Having a consistent code style for a project is important as it allows developers to code correctly without thinking too much about it. It makes code easier to read, maintain and after becomming used to the style also easier to write.
Most of the time, it is not too important which standards to follow, but to decide in the team which ones you want to have and follow those consistently. To cite from PEP8:
A style guide is about consistency. Consistency with [PEP8] is important. Consistency within a project is more important. Consistency within one module or function is the most important.
Python has standards for general coding as well as for docstrings.
General Coding
PEP8
The PEP8 was posted in July 2001 and got an update in 2013.
PyFlakes
PyFlakes is a very common tool to check Python code for potential errors. I've added the codes to the long table below.
Docstrings
Python packages are usually documented on a function / class / method / package
level directly in the code. The stuff in docs/
is often only for building
HTML out of the Python code, organzinging things (e.g. which package to show
first) and a user manual.
There is PEP257 which defines some basic stuff. Building on this, there are two docstring style guides which cannot be combined: NumpyDoc an Google.
Tools like napoleon in combination with Sphinx can automatically create nice docs of both of them.
NumpyDoc
See GitHub for the guide.
It looks as follows:
def get_meta(filepath, a_number, a_dict):
"""
Get meta-information of an image.
Lorem ipsum dolor sit amet, consectetuer adipiscing elit. Aenean commodo
ligula eget dolor. Aenean massa. Cum sociis natoque penatibus et magnis dis
parturient montes, nascetur ridiculus mus.
Parameters
----------
filepath : str
Get metadata from this file
a_number : int
Some more details
a_dict : dict
Configuration
Returns
-------
meta : dict
Extracted meta information
Raises
------
IOError
File could not be read
"""
Google Style Docstrings
See Github for the documentation.
It looks as follows:
def get_meta(filepath, a_number, a_dict):
"""Get meta-information of an image.
Lorem ipsum dolor sit amet, consectetuer adipiscing elit. Aenean commodo
ligula eget dolor. Aenean massa. Cum sociis natoque penatibus et magnis dis
parturient montes, nascetur ridiculus mus.
Args:
filepath: Get metadata from this file.
a_number: Some more details.
a_dict: Configuration.
Returns:
Extracted meta information:
Raises:
IOError: File could not be read.
"""

—————

### INSTRUCTIONS FOR THE TASK
Carry on the text about Python code style from its last line, keeping its topic and manner.

### SUPPLIED MATERIAL
—————

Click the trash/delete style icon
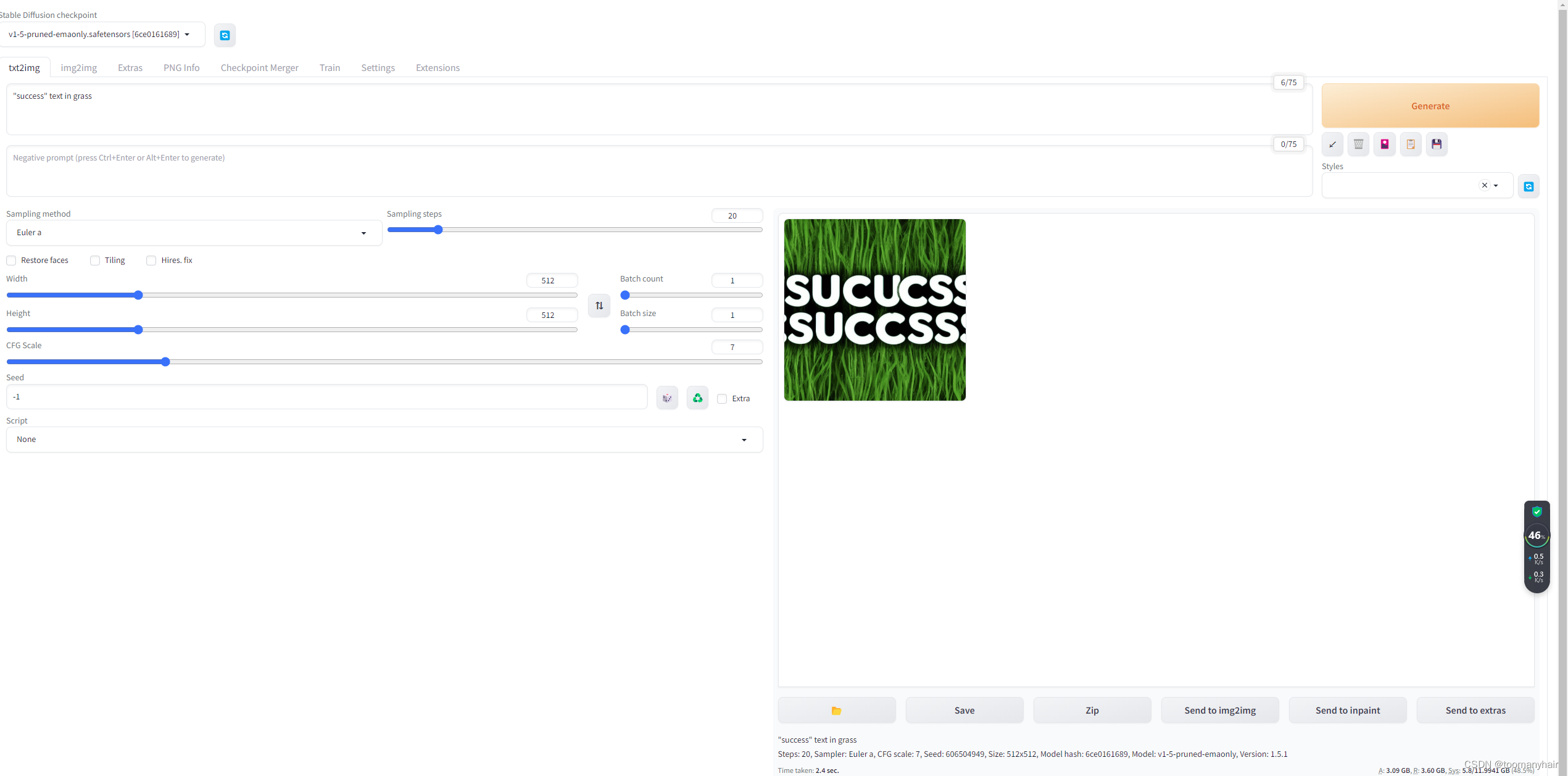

—————

### OUTPUT BELOW
SphinxDocString
It's super ugly and I find it hard to read, but this docstring type is also out there. SphinxDocString. They use reStructuredText:
def get_meta(filepath, a_number, a_dict):
"""
Get meta-information of an image.
Lorem ipsum dolor sit amet, consectetuer adipiscing elit. Aenean commodo
ligula eget dolor. Aenean massa. Cum sociis natoque penatibus et magnis dis
parturient montes, nascetur ridiculus mus.
:param filepath: Get metadata from this file
:type filepath: str
:param a_number: Some more details
:type a_number: int
:param a_dict: Configuration
:type a_dict: dict
:returns: dict -- Extracted meta information
:raises: IOError
"""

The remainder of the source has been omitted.